CVCs are making bigger deals than most of the traditional VCs – on average, deals in which CVCs participate are 60 per cent larger than traditional VC deals, $15.1 million in Q2 2013 versus the overall VC average at $9.5 million, the report says. Many companies – and their private VC funders, seeking funding partnerships – are bringing in the corporate VCs when they need big money rounds.

One sector that needs big money is healthcare, which “has a capital intensity” due to the costs of research and development of new treatments. “A technology company can get somewhere with a half a million or a million, but medical health companies can’t get very far on that,” says Sanwal.

A third of the most active CVCs – companies such as Novartis, GlaxoSmithKline, and Merck – are in the medical health area.

They look for companies whose R&D and products are a strategic fit, as a corporate investment can cost less than developing a new internal unit in the same area.

In a healthcare report published this month, US financial group Silicon Valley Bank also noted the growing strength of CVC investment in this area: “In 2012 corporate venture was involved in 30 per cent of all biotech Series A deals in 2012, up more than 100 per cent from 2010 (14 per cent) and 2011 (12 per cent).”

Increased visibility
On a more worrying note, the report also stated that CVC funding to healthcare, as vigorous as it is, will not cover the gap left by ongoing weak fundraising by private VCs – meaning money will get tighter for healthcare investment.

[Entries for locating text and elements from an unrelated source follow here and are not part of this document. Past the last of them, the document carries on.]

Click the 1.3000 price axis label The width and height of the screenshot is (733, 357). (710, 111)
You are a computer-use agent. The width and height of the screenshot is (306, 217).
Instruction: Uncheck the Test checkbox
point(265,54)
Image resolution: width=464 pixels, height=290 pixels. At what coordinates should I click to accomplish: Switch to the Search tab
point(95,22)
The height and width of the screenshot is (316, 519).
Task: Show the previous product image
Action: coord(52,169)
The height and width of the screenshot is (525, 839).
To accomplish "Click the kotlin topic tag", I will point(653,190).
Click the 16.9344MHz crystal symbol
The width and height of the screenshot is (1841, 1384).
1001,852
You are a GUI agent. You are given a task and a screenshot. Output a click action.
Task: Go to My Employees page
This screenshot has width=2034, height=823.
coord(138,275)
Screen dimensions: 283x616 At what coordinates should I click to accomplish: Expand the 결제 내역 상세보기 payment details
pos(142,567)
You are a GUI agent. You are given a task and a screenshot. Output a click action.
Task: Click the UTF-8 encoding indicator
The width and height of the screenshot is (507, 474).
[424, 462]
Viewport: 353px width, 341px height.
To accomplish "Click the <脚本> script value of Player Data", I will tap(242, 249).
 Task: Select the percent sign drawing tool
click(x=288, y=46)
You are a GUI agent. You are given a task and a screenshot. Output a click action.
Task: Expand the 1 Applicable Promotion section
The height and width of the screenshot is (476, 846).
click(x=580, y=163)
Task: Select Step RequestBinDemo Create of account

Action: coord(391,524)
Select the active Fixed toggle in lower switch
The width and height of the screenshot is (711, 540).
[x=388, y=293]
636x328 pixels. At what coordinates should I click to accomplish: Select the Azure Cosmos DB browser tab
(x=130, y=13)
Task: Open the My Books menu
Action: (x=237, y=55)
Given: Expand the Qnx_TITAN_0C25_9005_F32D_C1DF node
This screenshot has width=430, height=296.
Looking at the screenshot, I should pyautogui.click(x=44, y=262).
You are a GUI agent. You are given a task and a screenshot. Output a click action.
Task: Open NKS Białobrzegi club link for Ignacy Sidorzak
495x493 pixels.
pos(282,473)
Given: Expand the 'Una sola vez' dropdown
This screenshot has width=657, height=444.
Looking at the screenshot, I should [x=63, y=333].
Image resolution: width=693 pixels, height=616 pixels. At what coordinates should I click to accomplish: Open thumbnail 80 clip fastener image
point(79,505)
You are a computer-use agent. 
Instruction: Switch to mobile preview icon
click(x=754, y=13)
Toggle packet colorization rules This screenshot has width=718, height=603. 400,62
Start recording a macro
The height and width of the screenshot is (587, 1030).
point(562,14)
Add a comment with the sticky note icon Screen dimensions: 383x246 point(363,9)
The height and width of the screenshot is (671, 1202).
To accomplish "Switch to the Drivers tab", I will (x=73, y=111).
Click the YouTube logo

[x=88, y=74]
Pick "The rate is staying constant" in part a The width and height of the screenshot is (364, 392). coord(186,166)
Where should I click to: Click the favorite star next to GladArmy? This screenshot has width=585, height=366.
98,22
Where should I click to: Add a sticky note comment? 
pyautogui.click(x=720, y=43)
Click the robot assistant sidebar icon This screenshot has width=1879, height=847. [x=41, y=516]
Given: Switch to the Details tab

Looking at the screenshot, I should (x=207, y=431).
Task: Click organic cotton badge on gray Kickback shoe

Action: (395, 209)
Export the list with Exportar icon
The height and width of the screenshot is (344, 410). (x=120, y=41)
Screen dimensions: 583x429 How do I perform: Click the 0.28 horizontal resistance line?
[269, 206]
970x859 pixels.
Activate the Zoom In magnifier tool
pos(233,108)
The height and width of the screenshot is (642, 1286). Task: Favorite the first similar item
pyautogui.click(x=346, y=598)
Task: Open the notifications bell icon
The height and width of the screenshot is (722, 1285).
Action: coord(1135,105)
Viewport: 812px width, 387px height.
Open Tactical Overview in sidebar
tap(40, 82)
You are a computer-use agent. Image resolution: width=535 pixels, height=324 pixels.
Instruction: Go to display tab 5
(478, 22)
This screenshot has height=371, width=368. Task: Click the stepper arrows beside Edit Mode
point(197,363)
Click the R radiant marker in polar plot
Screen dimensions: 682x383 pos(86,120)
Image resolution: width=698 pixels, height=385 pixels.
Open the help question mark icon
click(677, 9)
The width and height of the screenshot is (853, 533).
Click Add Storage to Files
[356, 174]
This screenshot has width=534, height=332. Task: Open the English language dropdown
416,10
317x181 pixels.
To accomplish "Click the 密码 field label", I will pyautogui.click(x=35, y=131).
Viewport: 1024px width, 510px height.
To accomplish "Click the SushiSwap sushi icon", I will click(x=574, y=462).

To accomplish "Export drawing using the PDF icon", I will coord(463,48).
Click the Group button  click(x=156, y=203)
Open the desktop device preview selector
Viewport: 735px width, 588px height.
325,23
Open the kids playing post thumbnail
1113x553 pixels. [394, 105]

When a start-up gets a CVC investment, advantages might include the increased visibility of being associated with its investor’s name, an introduction to the investor’s business partners and to new markets, and an expanded ability to do R&D, says Sanwal.

From the CVC point of view, their investments can enable them to “complement their R&D efforts, penetrate fast-growing emerging markets, and gain early access to potentially disruptive technologies and business models”, according to the Boston report.

The disadvantage for startups is that CVCs are increasingly the only crowd willing to make very large investments.

“More corporates are going to start understanding the leverage they have,” notes Sanwal.